Therefore, the inspection device 11 diagnoses the state of the wall surface W by the tapping sound diagnostic device 151 while moving the rotary wing machine 51 up or down while pressing the wheels 131 against the wall surface W of the building and moving the rotary wing machine 51 in the vertical direction. At this time, by detecting the rotation of the wheel 131 by the rotary encoder 141, it is possible to recognize the diagnosis result of the wall surface W in association with the diagnosis position.
The inspection device 11 further absorbs the misalignment of the rotorcraft 51 with respect to the wheels 131 by the absorption mechanism 161 during the vertical movement of the rotorcraft 51.

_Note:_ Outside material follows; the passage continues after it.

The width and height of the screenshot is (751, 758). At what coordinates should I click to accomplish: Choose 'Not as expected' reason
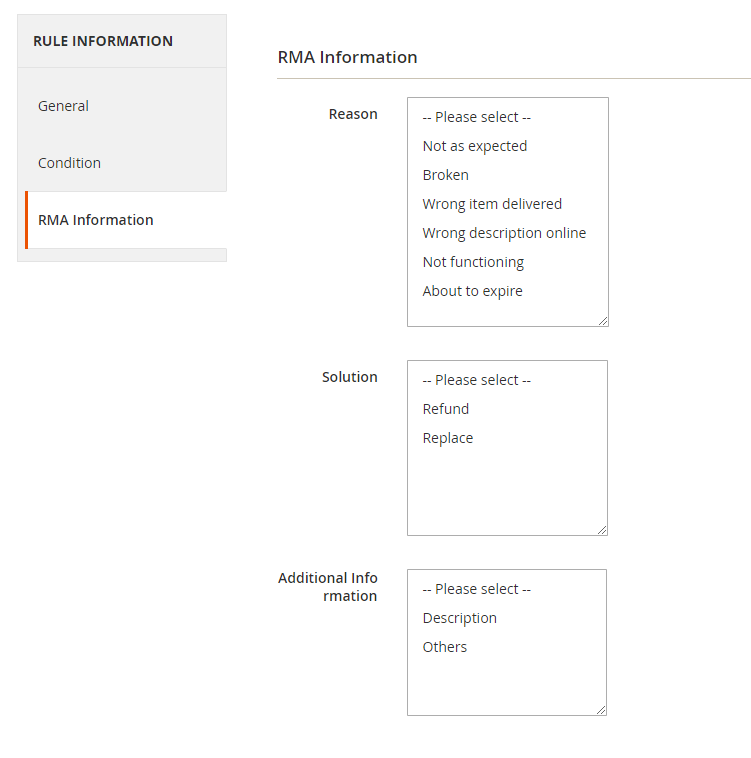click(x=475, y=146)
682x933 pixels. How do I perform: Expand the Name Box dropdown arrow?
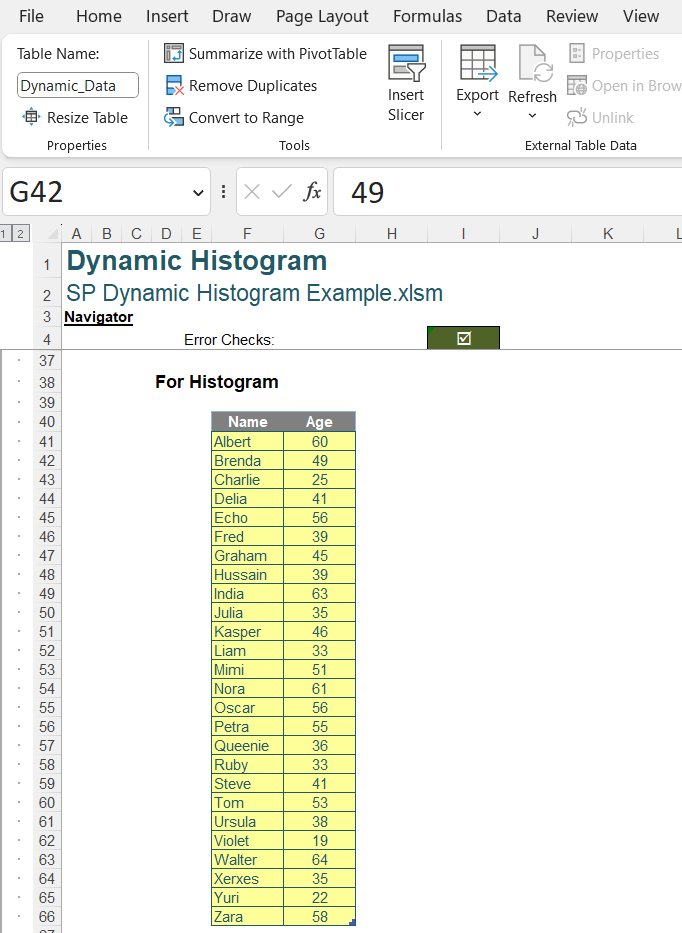pos(197,192)
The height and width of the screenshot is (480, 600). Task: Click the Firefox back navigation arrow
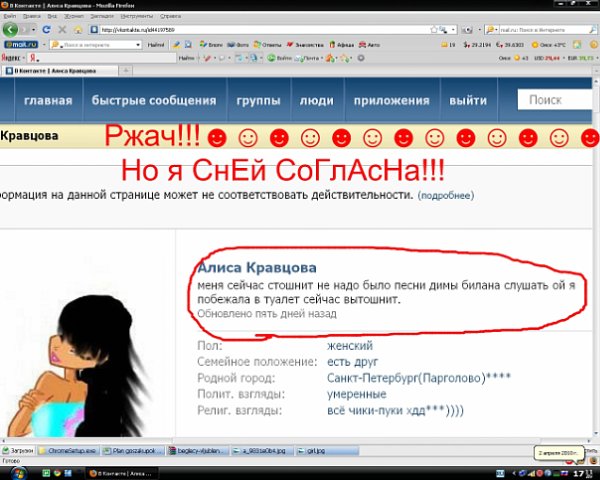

The rotary wing aircraft 51 is a so-called drone, which is a small one that can be remotely controlled, and the present embodiment adopts a six-wing structure. Therefore, the rotary wing aircraft 51 is provided with a cylindrical housing 52 at the center thereof, and six rotary wing units 53 are provided in the housing 52. These rotary blade units 53 are arranged around the vertical axis and arranged on the upper surface of the blade housing 55 and the blade housing 55 fixed to the pipe-shaped support 54 extending in the radial direction at intervals of 60 degrees from the housing 52. It has a rotating propeller 56.
Each wing housing 55 incorporates a motor M (see FIG. 12), and a propeller 56 is fixed to a rotation shaft (not shown) of the motor M.
The housing 52 of the rotary wing machine 51 includes a control circuit 301 for controlling the rotation of the motor M incorporated in each of the six-wing rotary wing units 53, and a battery for supplying electric power to the control circuit 301 and the motor M. It has a built-in power supply circuit (neither shown). A feeder line (not shown) connecting the power supply circuit and the motor M is laid from the housing 52 to the wing housing 55 via the support portion 54.
The rotary wing aircraft 51 having such a configuration can stand on its own by a pair of stands 57 attached to the housing 52.

As shown in FIG. 2, the remote controller 201 called a radio for remotely controlling the rotary wing aircraft 51 includes a power switch 202, two sticks 203R and 203L, and an antenna 204 for wireless communication.

As shown in FIG. 3, the remote controller 201 is set to mode 1 by default.
Therefore, the remote controller 201 instructs the ascending / descending (throttle) and the left / right movement (aileron) by operating the stick 203R on the right side, and instructs the forward / backward movement (elevator) and the left / right turning (ladder) by operating the stick 203L on the left side. ..
In other words, tilting the stick 203R on the right side forward will instruct it to rise, tilting it forward to lower it, tilting it to the right will move it to the right, and tilting it to the left will move it to the left. If you tilt it to, you will be instructed to move backward, if you tilt it to the right, you will be instructed to turn right, and if you tilt it to the left, you will be instructed to turn left.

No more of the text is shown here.